On the first roundup, we got three. On the second, we got two. On the third, a couple of the farmer’s sons had the heifers moving in the right direction, but the beasts suddenly veered off and started heading for the woods. Seeing this, I began sprinting to cut them off. I was out of breath before I even got started, but I ran as fast as I could. At 100 yards, I was nearly dead, but I kept running. At 200 yards, rigor mortis was setting in, but I ignored it. Then, with 50 yards to go, I looked up and saw that with one last push I could make it just in time to turn the heifers. So I kicked it into high gear–and that’s when I hit the cow patties.

There were three or four big, fresh ones all in a row, and when my slick shoes made contact I started gliding like Dorothy Hamill on ice. Still, I managed to stay on my feet, right up until my toe caught the turf on the far side. I went down in a heap, apparently with my mouth open. Next thing I knew, I was lying on the ground with a mouthful of pasture, watching the heifers scramble into the woods.

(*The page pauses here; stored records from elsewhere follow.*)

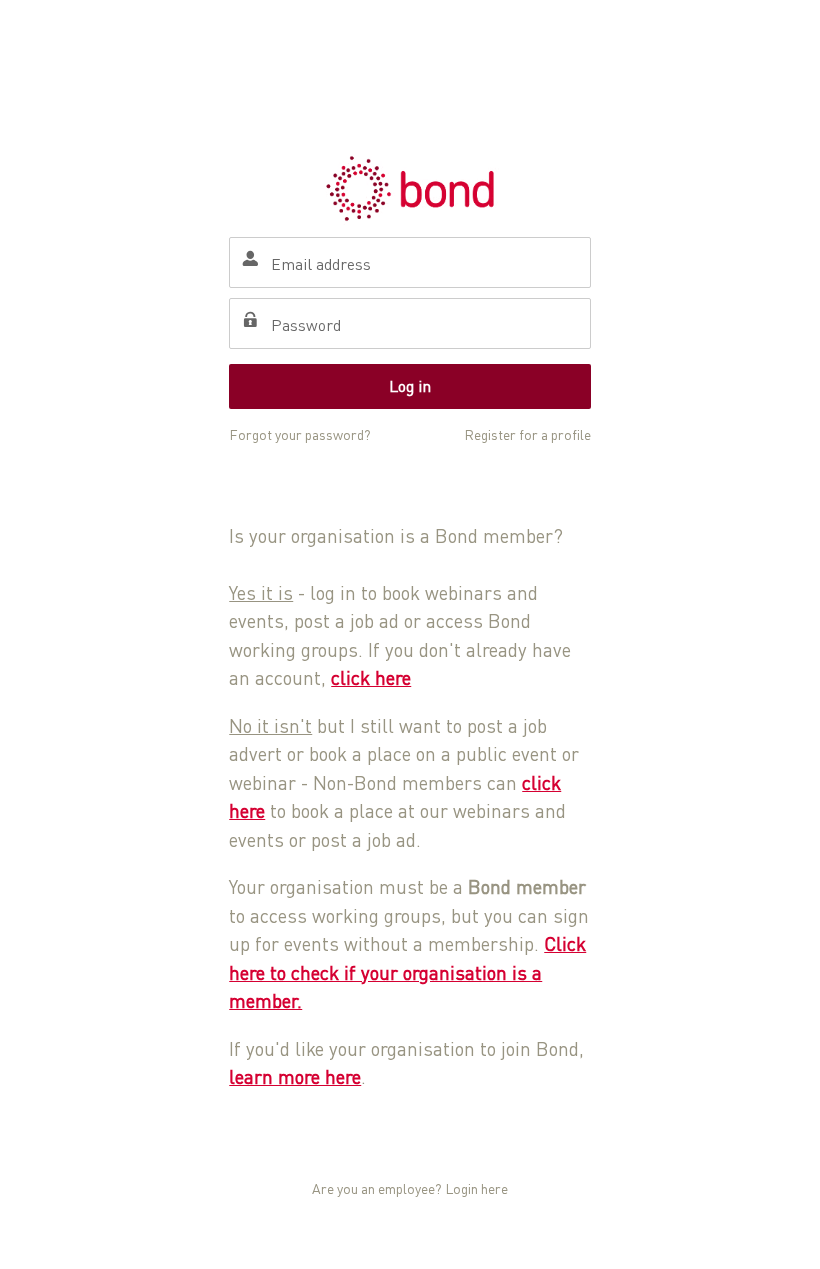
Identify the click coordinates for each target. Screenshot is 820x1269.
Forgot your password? (300, 434)
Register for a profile (527, 434)
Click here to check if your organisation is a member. (407, 972)
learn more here (295, 1076)
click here (371, 677)
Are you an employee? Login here (410, 1188)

Gathering myself, I shot to my feet and looked around to see if anyone was laughing. But no one had seen. And as the heifers had already made it into the woods, I walked back and met up with Jo.

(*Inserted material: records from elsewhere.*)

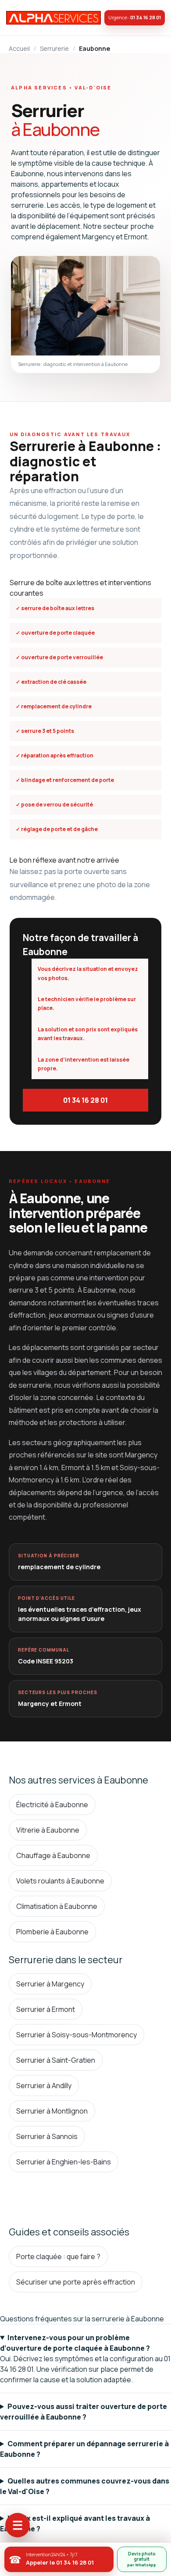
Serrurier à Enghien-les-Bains (63, 2162)
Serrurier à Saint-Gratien (55, 2060)
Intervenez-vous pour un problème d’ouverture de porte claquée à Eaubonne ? (75, 2343)
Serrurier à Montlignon (52, 2111)
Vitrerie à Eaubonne (47, 1830)
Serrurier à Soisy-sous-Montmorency (76, 2034)
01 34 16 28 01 (85, 1100)
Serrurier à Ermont (45, 2009)
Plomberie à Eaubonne (52, 1931)
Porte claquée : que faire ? (58, 2256)
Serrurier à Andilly (43, 2085)
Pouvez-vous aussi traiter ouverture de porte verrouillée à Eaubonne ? (83, 2412)
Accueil (19, 48)
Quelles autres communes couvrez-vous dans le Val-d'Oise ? (84, 2486)
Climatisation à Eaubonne (56, 1906)
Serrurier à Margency (50, 1984)
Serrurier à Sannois (47, 2136)
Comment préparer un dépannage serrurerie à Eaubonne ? (84, 2449)
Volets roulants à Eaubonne (60, 1881)
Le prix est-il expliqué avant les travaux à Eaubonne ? (75, 2523)
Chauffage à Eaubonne (53, 1855)
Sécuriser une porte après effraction (75, 2282)
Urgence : (134, 17)
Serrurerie (54, 48)
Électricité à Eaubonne (52, 1804)
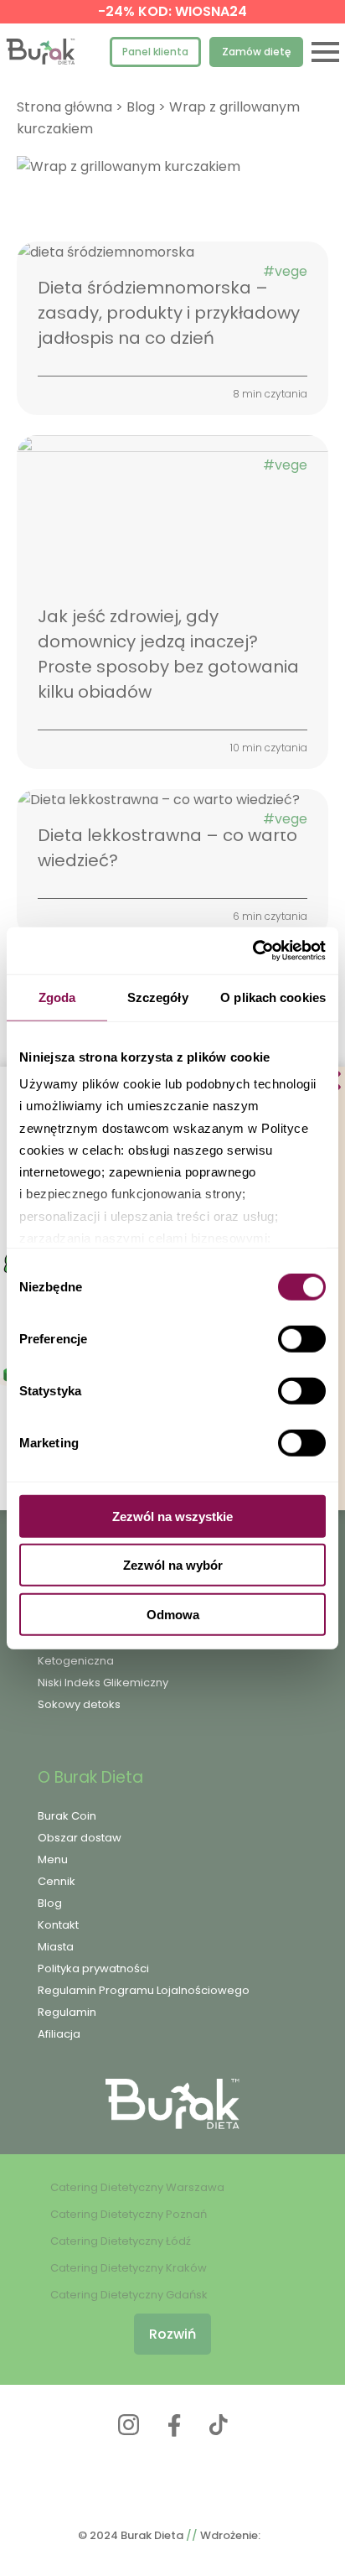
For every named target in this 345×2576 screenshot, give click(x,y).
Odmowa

“Man, you’re a wreck,” he said. “You’ve got grass in your teeth. And you ruined your dancing shoes. What happened?”

“Well,” I said. “You know … I … ah … got into a little tangle with one of the heifers back there.”

“Did you say ¿¿¿tangle’ or ¿¿¿tango’?” Jo asked with a smirk.

“I said tangle! Anyway, I got the best of her. You should see what she looks like.”

With the heifers too spooked to continue chasing them, the farmer called it quits. So we went down to the fenced-off field and walked the five heifers we did get, along with the rest of the cows, along a muddy tractor path toward the barn.

“Watch these mud holes, boys,” the farmer said. “They’re deep. Oh, and steer clear of that bull. You don’t want to tangle with him.”

“Dave likes to tango,” Jo chimed in. “He even brought his dancing shoes.”

The farmer looked at my feet. “I’ll be darned, you are wearing dancinng shoes.”

“They’re not actually dancing shoes,” I insisted.

“Anyway,” the farmer continued, ” if that bull comes after you, just yank on that chain hanging from his nose, and he’ll drop right to his knees.”

“How about if I just walk behind you,” I said. “And if the bull comes over, you can do the yanking?”

With my eyes glued to the bull, I had started walking over to the farmer, when I felt my left leg sink down to the knee. When I finally pulled my foot free of the mud, my left shoe was gone.

Jo was in hysterics. “Looks like your dancing days are over.”

“For the last time,” I yelled, “they’re not my dancing shoes!”

* * * * *

We got a short hunt in that afternoon, and with about 15 minutes left of shooting light, I saw an 8-point rack moving toward me above some high brush.

Like I said, I don’t mind working hard for a buck, but you shouldn’t have to work hard, fall on your face, and lose a shoe. Worse, that buck never stepped out from behind that high brush.